エイズがこれほどまでに猛威を振るうようになった理由は複合的です。避妊を忌避する風習と、治安が悪化し続ける中で多発するレイプ。特許で身を守り黒人には決して手の届かない高価なエイズ治療薬。国家の体面を保つためエイズ蔓延の実態を認めず、有効な政策を打ち出していない政府。

そんな中で、2つの疑惑が起こります。政府が安価で提供している国産のエイズ治療薬は、全く実効がないのではないかとの疑問と、黒人のHIV感染者に日当つきで提供されるという治療薬は、非合法ではないかとの疑惑。妻のパメラや同僚のサミュエルらと調査を開始するシンは、激しい妨害工作に巻き込まれてしまうのですが・・。

2002年から2003年にかけて、南アフリカに何度か出張したことがあります。空港とホテルと訪問先のオフィスを往復しただけですから、その国の何かを理解できる訳もないのですが、高速道路からスラムも見えました。白人居住地域の華やかなショッピングセンターとの格差を強く感じたものです。そこすら危険なので、一人では出歩かないよう、現地の方から強く注意を受けました。無料配布の避妊具が会社のトイレに山積みされていたのもショッキングでした。紫のジャカランダの花はどこにでも公平に咲いていたようなのですが・・。
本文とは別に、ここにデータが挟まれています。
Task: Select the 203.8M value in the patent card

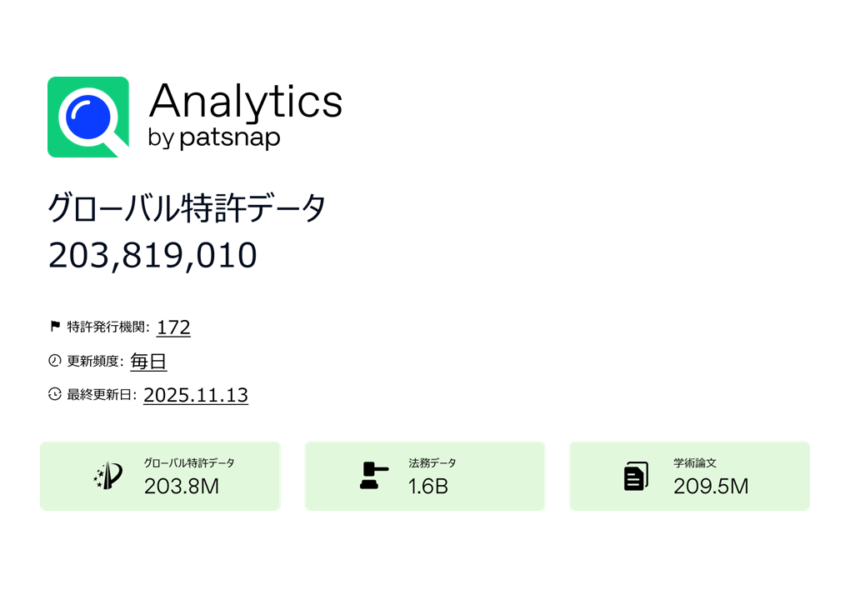Action: click(181, 487)
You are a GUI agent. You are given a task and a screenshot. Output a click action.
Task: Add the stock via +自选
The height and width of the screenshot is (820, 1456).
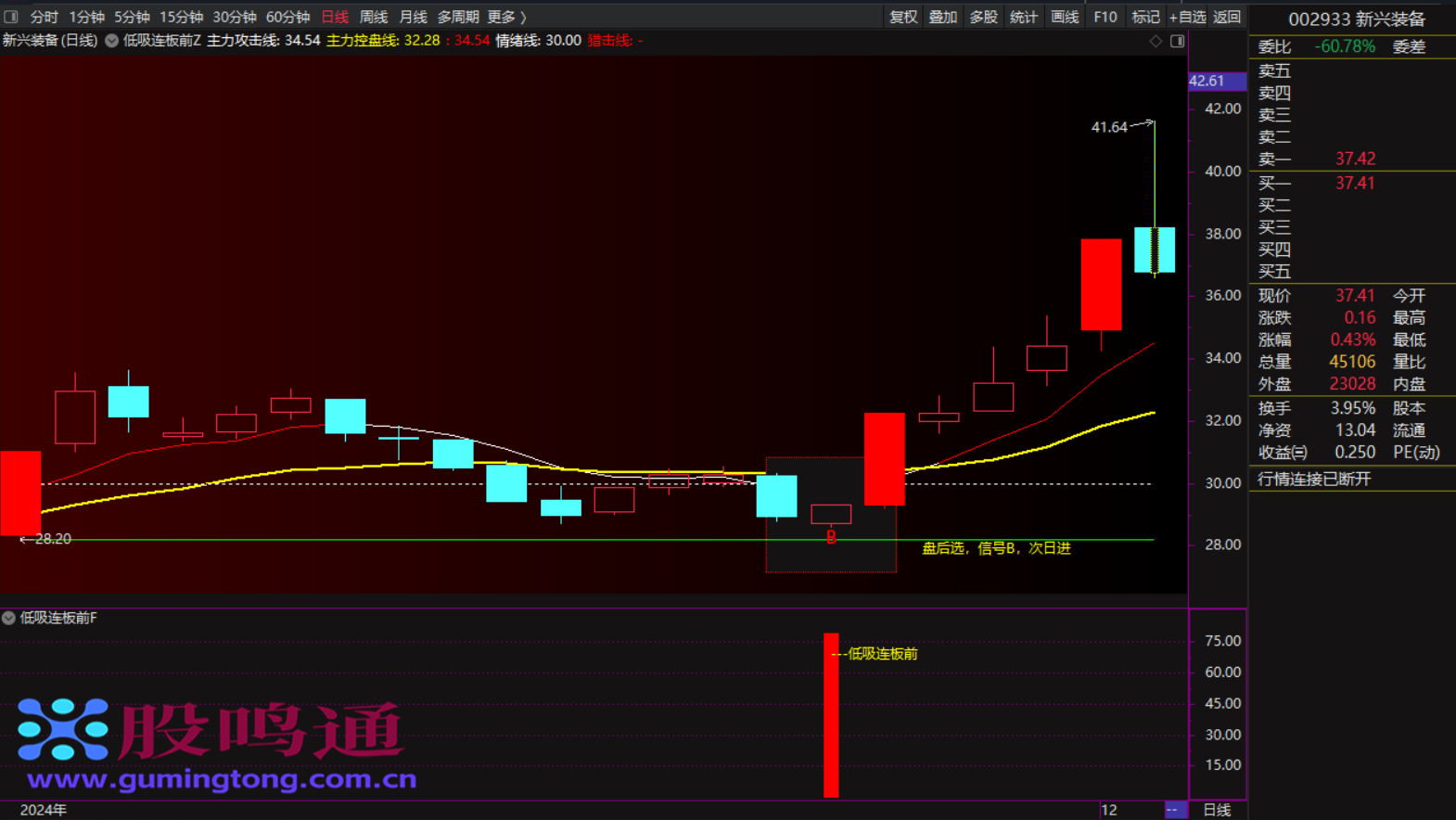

この物語の前半部分は実話に基づいています。本書では、主人公たちはささやかな勝利を収めることができるのですが、本当にささやかなものでしかありません。そして現実は、それよりもずっと遅れているようなのです。タイトルに込められた意味は、「アパルトヘイトのくびきがなくなって走り出すことができる、その先を見つめる瞳にならなくてはならない」との願いです。